Extract provided –

___

The input stages of the UCC27201 incorporate an open drain configuration to provide the lower input thresholds.
The input impedance is 200 kΩ nominal and input capacitance is approximately 4 pF. The 200 kΩ is a pulldown
resistance to VSS (ground). The logic level compatible input provides a rising threshold of 1.7 V and a falling
threshold of 1.6 V.
Undervoltage Lockout (UVLO)
The bias supplies for the high-side and low-side drivers have UVLO protection. VDD as well as VHB to VHS
differential voltages are monitored. The VDD UVLO disables both drivers when VDD is below the specified
threshold. The rising VDD threshold is 7.1 V with 0.5-V hysteresis. The VHB UVLO disables only the high-side
driver when the VHB to VHS differential voltage is below the specified threshold. The VHB UVLO rising threshold is
6.7 V with 0.4-V hysteresis.

___

Listed entries –

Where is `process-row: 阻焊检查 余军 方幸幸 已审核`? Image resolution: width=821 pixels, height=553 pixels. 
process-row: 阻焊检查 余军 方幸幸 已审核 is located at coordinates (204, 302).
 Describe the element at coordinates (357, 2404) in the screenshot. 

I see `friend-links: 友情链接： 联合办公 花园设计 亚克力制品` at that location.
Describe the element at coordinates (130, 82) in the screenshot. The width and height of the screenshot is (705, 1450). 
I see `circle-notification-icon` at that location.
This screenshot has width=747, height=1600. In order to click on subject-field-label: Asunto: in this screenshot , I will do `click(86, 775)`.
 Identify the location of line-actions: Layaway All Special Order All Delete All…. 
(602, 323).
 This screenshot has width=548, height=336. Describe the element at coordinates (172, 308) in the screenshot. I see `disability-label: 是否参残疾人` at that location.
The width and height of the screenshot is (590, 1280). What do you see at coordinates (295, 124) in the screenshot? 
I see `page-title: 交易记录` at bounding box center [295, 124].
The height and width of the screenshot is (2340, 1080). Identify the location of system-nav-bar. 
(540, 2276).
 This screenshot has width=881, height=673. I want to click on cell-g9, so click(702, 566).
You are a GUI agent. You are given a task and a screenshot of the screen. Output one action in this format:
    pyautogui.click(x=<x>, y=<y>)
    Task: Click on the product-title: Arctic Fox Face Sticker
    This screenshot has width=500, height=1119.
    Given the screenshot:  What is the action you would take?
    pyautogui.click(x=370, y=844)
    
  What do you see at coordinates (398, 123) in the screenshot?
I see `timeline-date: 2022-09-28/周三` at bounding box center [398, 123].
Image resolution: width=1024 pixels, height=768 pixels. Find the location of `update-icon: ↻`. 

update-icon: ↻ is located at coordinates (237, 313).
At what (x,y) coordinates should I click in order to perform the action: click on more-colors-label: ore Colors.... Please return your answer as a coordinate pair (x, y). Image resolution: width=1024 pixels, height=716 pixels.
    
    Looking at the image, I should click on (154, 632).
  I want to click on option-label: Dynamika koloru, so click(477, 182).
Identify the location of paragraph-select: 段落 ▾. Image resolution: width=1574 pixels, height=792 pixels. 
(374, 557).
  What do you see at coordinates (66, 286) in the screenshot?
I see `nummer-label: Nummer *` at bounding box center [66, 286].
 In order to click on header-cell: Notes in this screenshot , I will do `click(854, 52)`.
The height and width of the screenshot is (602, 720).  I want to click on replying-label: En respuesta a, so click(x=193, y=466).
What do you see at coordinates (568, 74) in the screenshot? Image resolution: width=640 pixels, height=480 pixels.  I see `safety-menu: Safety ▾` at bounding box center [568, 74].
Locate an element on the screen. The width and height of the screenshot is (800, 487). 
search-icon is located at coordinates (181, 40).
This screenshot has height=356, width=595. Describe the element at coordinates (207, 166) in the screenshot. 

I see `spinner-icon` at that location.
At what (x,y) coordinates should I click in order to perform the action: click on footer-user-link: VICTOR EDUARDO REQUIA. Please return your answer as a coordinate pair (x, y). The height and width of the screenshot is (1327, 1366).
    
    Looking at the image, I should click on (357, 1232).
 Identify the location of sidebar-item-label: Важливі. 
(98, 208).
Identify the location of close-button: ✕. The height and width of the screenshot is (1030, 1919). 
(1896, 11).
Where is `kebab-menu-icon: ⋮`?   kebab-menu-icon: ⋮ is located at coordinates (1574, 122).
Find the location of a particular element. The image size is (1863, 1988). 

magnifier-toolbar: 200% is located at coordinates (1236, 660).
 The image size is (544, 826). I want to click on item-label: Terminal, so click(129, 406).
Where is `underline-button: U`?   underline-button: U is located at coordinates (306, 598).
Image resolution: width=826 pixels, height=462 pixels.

___

Problem to work on – Pick up the UCC27201 gate driver text after its final sentence and continue it.

Response to the exercise –
Level Shift
The level-shift circuit is the interface from the high-side input to the high-side driver stage, which is referenced to
the switch node (HS). The level shift allows control of the HO output referenced to the HS pin and provides
excellent delay matching with the low-side driver.
Boot Diode
The boot diode necessary to generate the high-side bias is included in the UCC2720x family of drivers. The
diode anode is connected to VDD and cathode connected to VHB. With the VHB capacitor connected to HB and
the HS pins, the VHB capacitor charge is refreshed every switching cycle when HS transitions to ground. The
boot diode provides fast recovery times, low diode resistance, and a voltage rating margin that allow for efficient
and reliable operation.
Output Stages
The output stages are the interface to the power MOSFETs in the power train. High slew rate, low resistance and
high peak current capability of both output drivers allow for efficient switching of the power MOSFETs. The
low-side output stage is referenced from VDD to VSS and the high-side is referenced from VHB to VHS.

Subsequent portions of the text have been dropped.